BEGIN Given text
The focus is on the required functionality, techniques, and evaluation
criteria for multimedia information retrieval systems. Researchers have been
investigating content-based retrieval from non-text sources such as images,
audio and video. Initially, the focus of these efforts were on content
analysis and retrieval techniques tailored to a specific media; more recently, 
researchers have started to combine attributes from various media. The goal of
multimedia IR systems is to handle general queries such as "find outdoor
pictures or video of Clinton and Gore discussing environmental issues".
Answering such queries requires intelligent exploitation of both text/speech
and visual content. Multimedia IR is a very broad area covering both
infrastructure issues (e.g. efficient storage criteria, networking,
client-server models) and intelligent content analysis and retrieval.
Since this is a one-day workshop, we have chosen three focus areas in
the intelligent analysis and retrieval area. 

About the workshop
- ----------------

The first focus of this workshop is on integrating information from various
media sources in order to handle multimodal queries on large, diverse
databases. An example of such a collection would be the WWW. In such cases,
a query may be decomposed into a set of media queries, each involving a
different indexing scheme. The interaction of various media sources that
occur in the same context (e.g., text accompanying pictures, audio
accompanying video) is of special interest; such interaction can be exploited
in both the content analysis and retrieval phases.
END Given text
→ Requests:
1. Translate this sentence from the workshop description into German: "Researchers have been investigating content-based retrieval from non-text sources such as images, audio and video."
2. Reproduce everything in the workshop description from "Since this is" down to "and retrieval phases.", with no changes.
BEGIN Provided data
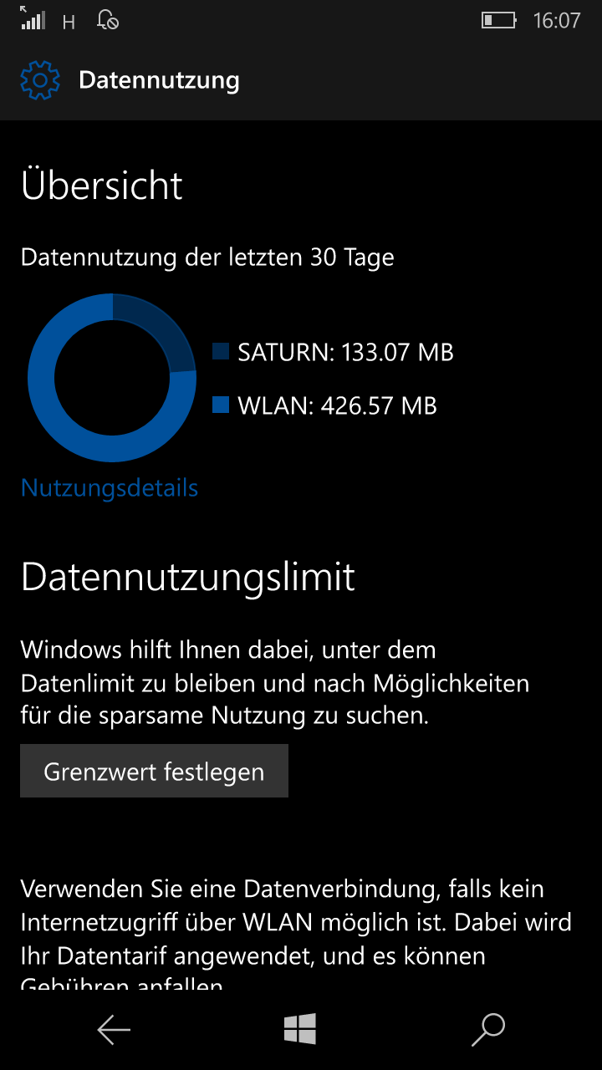Tap the 16:07 clock in status bar
The image size is (602, 1070).
(x=557, y=20)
END Provided data
→ Correct answers:
1. Forscher untersuchen seit einiger Zeit das inhaltsbasierte Retrieval aus Nicht-Text-Quellen wie Bildern, Audio und Video.

2.
Since this is a one-day workshop, we have chosen three focus areas in
the intelligent analysis and retrieval area. 

About the workshop
- ----------------

The first focus of this workshop is on integrating information from various
media sources in order to handle multimodal queries on large, diverse
databases. An example of such a collection would be the WWW. In such cases,
a query may be decomposed into a set of media queries, each involving a
different indexing scheme. The interaction of various media sources that
occur in the same context (e.g., text accompanying pictures, audio
accompanying video) is of special interest; such interaction can be exploited
in both the content analysis and retrieval phases.